Physical Data: mp 141-142 °C;1,2 a somewhat higher value (143-145 °C) is cited in the Aldrich catalog.

Solubility: sparingly sol cold petroleum ether; moderately sol hot petroleum ether; sol ether.

Form Supplied in: white crystalline solid; commercially available.

Preparative Methods: prepared by reaction of benzylmagnesium chloride with SiCl4 in ether;3 separation from mono- and dibenzylated chlorosilane byproducts is then accomplished by fractional distillation (boiling range 300-360 °C/100 mmHg). Other preparations involve the chlorination of tribenzylsilane using Cl21 or an acyl chloride.1,3 No yields are reported for any of the above preparative procedures.
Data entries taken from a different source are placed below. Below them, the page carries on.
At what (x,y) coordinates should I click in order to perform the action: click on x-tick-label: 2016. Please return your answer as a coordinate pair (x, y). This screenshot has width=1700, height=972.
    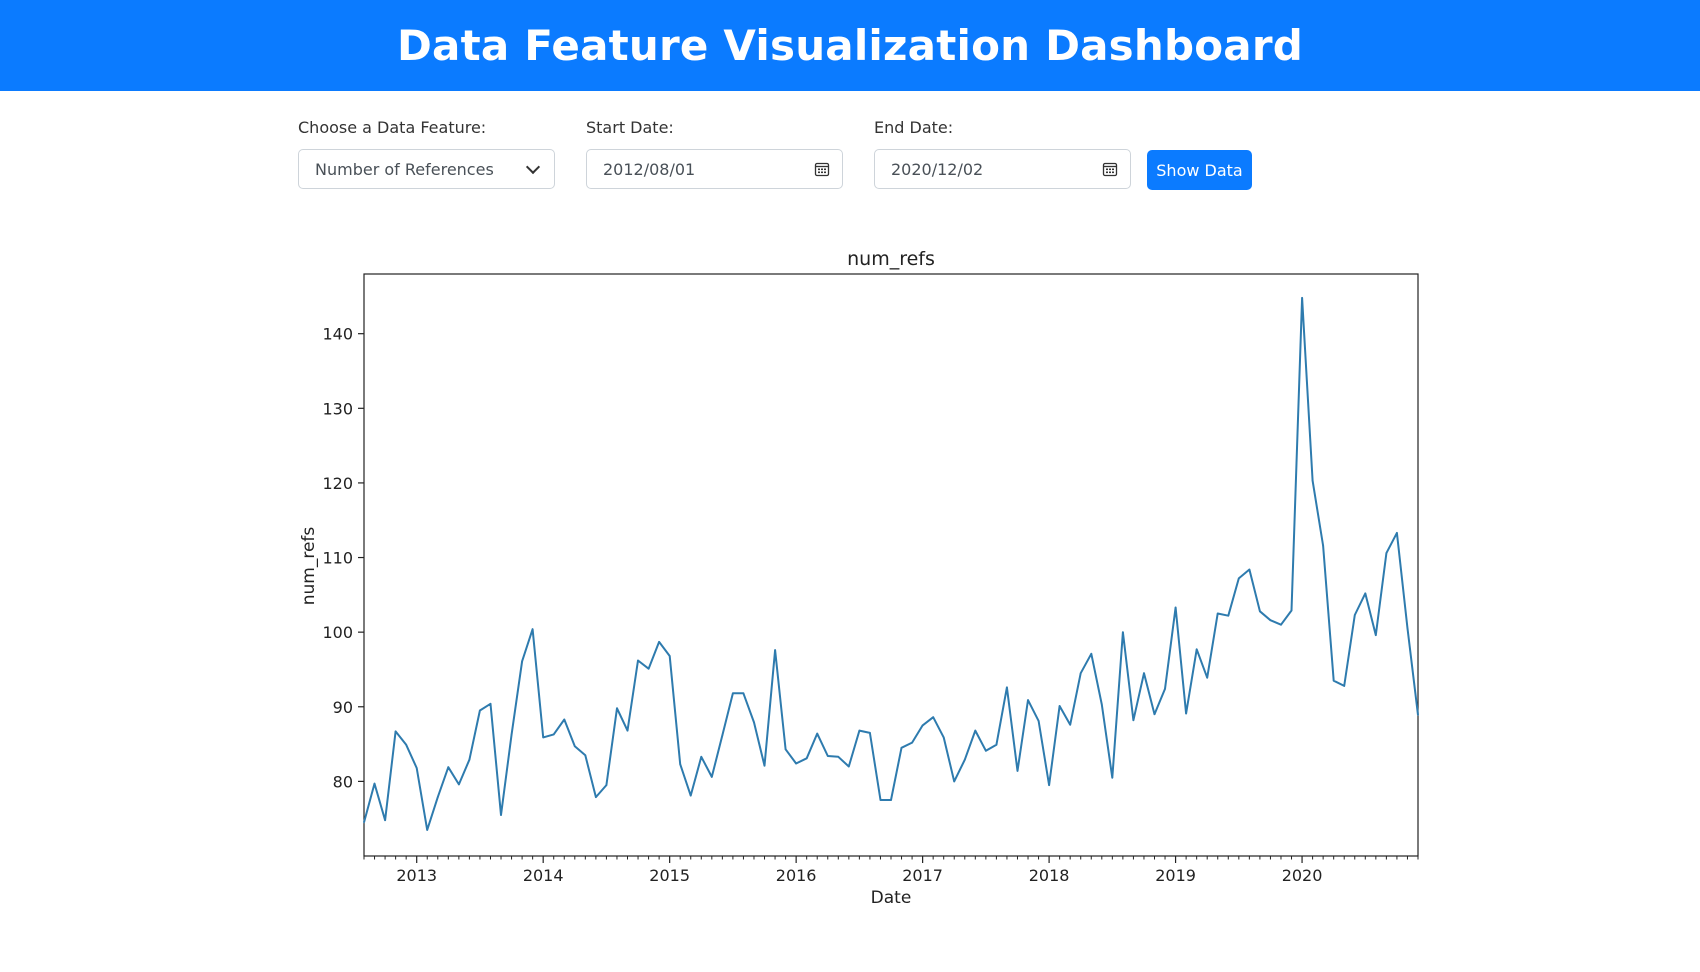
    Looking at the image, I should click on (796, 876).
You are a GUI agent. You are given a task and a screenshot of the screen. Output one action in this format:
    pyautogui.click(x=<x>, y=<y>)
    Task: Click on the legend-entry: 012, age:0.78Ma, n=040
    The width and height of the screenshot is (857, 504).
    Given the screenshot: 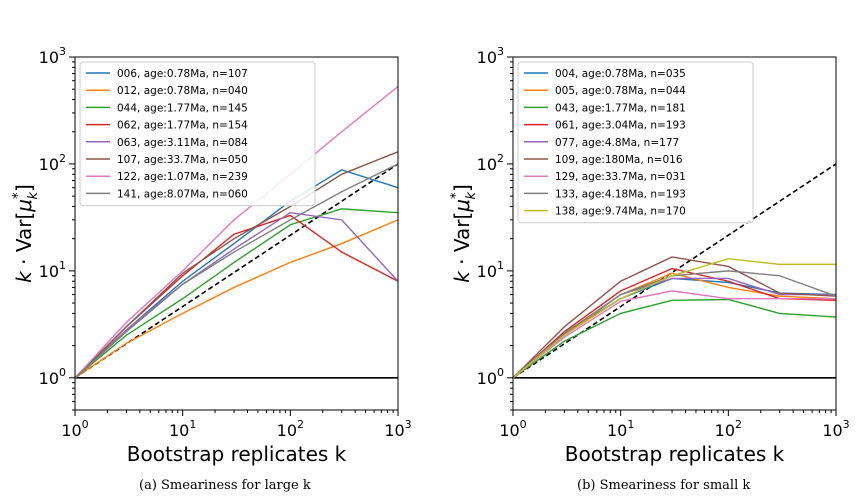 What is the action you would take?
    pyautogui.click(x=182, y=91)
    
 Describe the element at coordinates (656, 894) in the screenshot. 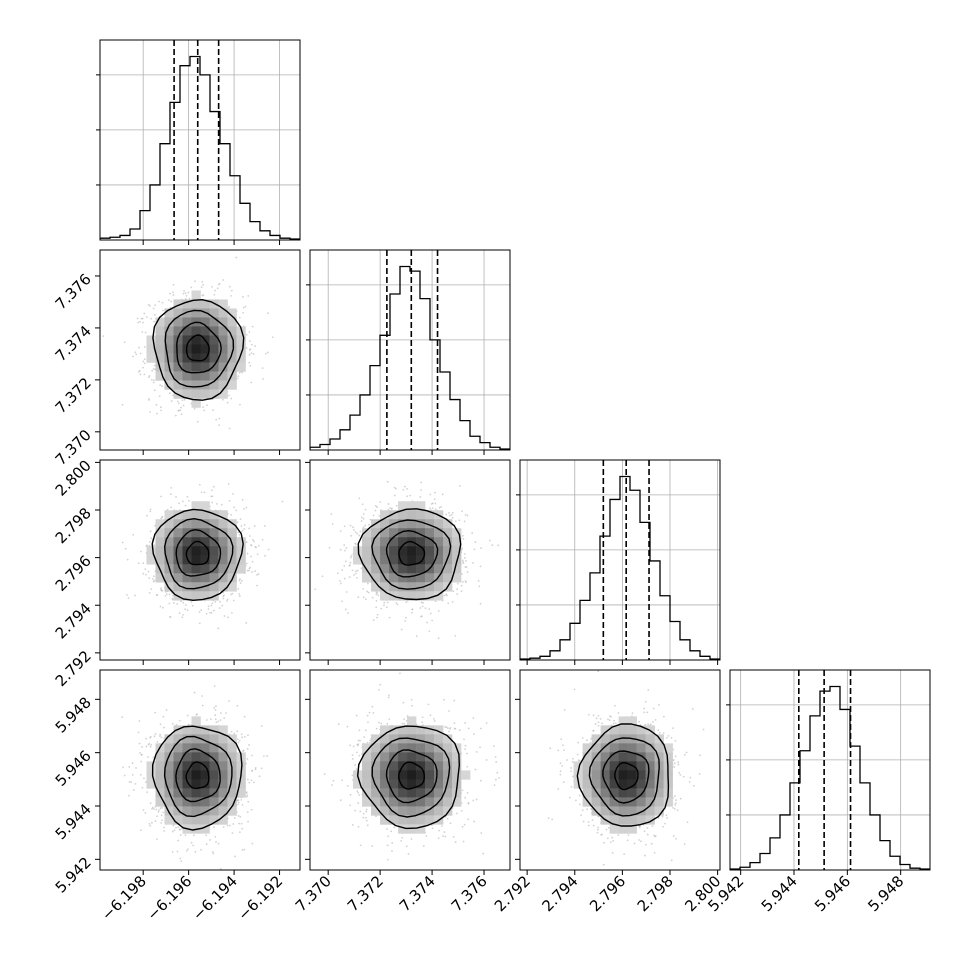

I see `x-tick-label: 2.798` at that location.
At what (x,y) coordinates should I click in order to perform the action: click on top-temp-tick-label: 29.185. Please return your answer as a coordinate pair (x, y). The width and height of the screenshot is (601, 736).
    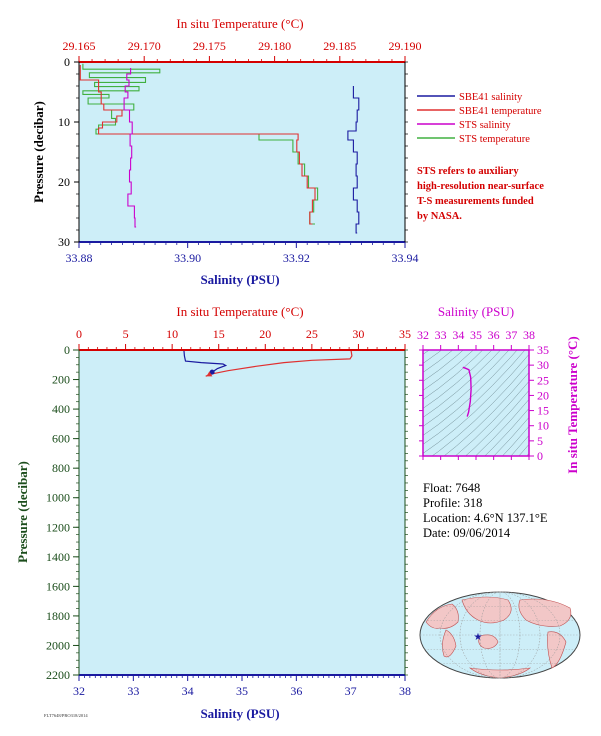
    Looking at the image, I should click on (340, 46).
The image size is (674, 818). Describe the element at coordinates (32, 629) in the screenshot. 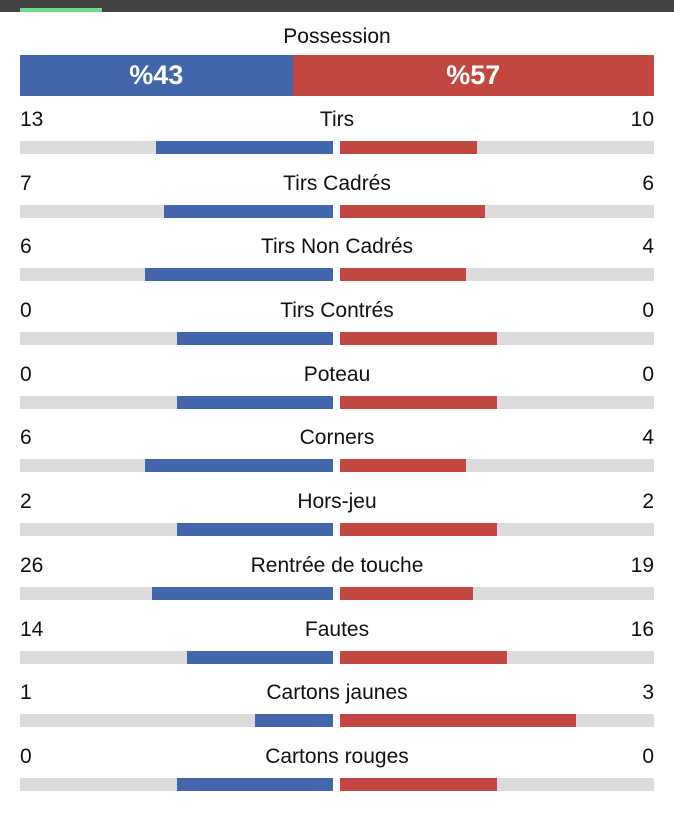

I see `stat-home-value: 14` at that location.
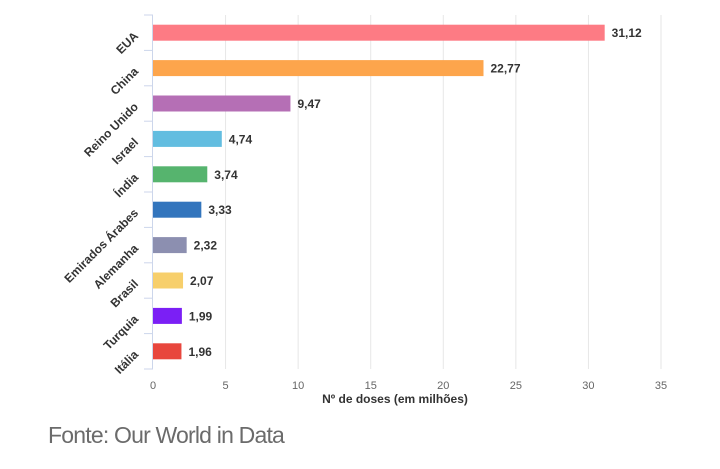 This screenshot has height=469, width=720. What do you see at coordinates (309, 104) in the screenshot?
I see `data-label: 9,47` at bounding box center [309, 104].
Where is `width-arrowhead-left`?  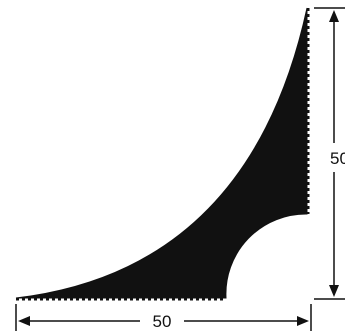
width-arrowhead-left is located at coordinates (24, 321).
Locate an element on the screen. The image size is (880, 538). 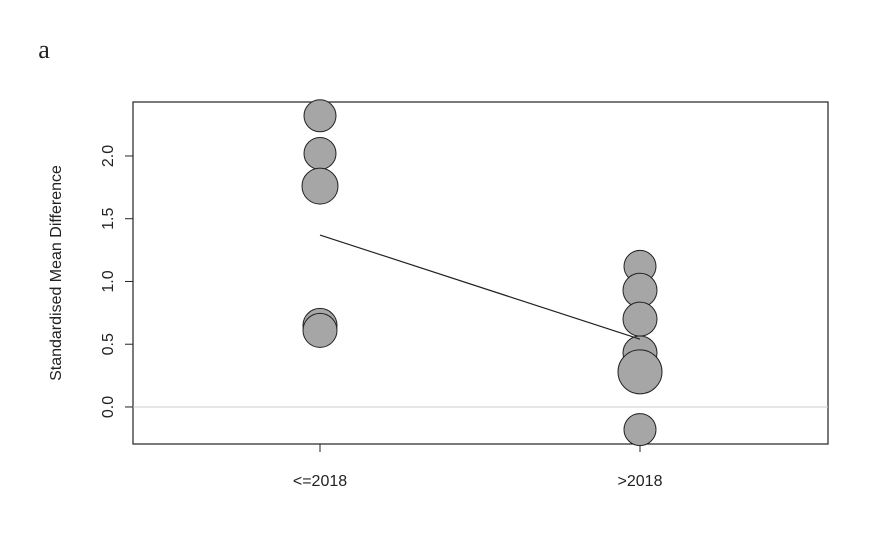
y-tick-label: 1.0 is located at coordinates (108, 281).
Purification: can be recrystallized from petroleum ether.2

Handling, Storage, and Precautions: corrosive; should be handled with caution. It does not fume perceptibly in air,2 but it is moisture sensitive and is slowly decomposed by water over several hours to give the corresponding silanol.3

Protection of Alcohols.

Tribenzylchlorosilane is highly reactive towards nucleophilic displacement of chloride ion,4 but it has found only limited application as a bulky silyl protecting group for alcohols. The protection of the allylic alcohol (1) as the tribenzylsilyl ether (2) (eq 1) allowed for high p-facial selectivity in a subsequent epoxidation reaction at the 10,11-double bond.5 The tribenzylsilyl ether group can be efficiently deprotected to the free alcohol using AcOH/THF/H2O (3:1:1) at room temperature.5

Silylation of Azomethine Anions.

The only other synthetically useful reaction reported for tribenzylchlorosilane involves the C-silylation of azomethine anions. Deprotonation of the parent imine (n-Butyllithium) followed by C-trapping of the resulting azomethine anion affords the a-silylimine in moderate yield (eq 2).6

Related Reagents.

t-Butyldimethylchlorosilane; t-Butyldimethylsilyl Trifluoromethanesulfonate; Chlorotriethylsilane.


1. Jenkins, J. W.; Post, H. W. JOC 1950, 15, 556.
2. Robison, R.; Kipping, F. S. JCS 1908, 439.
3. Martin, G.; Kipping, S. F. JCS 1909, 302.
4. Grant, M. W.; Prince, R. H. JCS(C) 1969, 1138.
5. Corey, E. J.; Ensley, H. E. JOC 1973, 38, 3187.
6. Popowski, E.; Konzempel, K.; Schott, G. ZC 1974, 14, 289.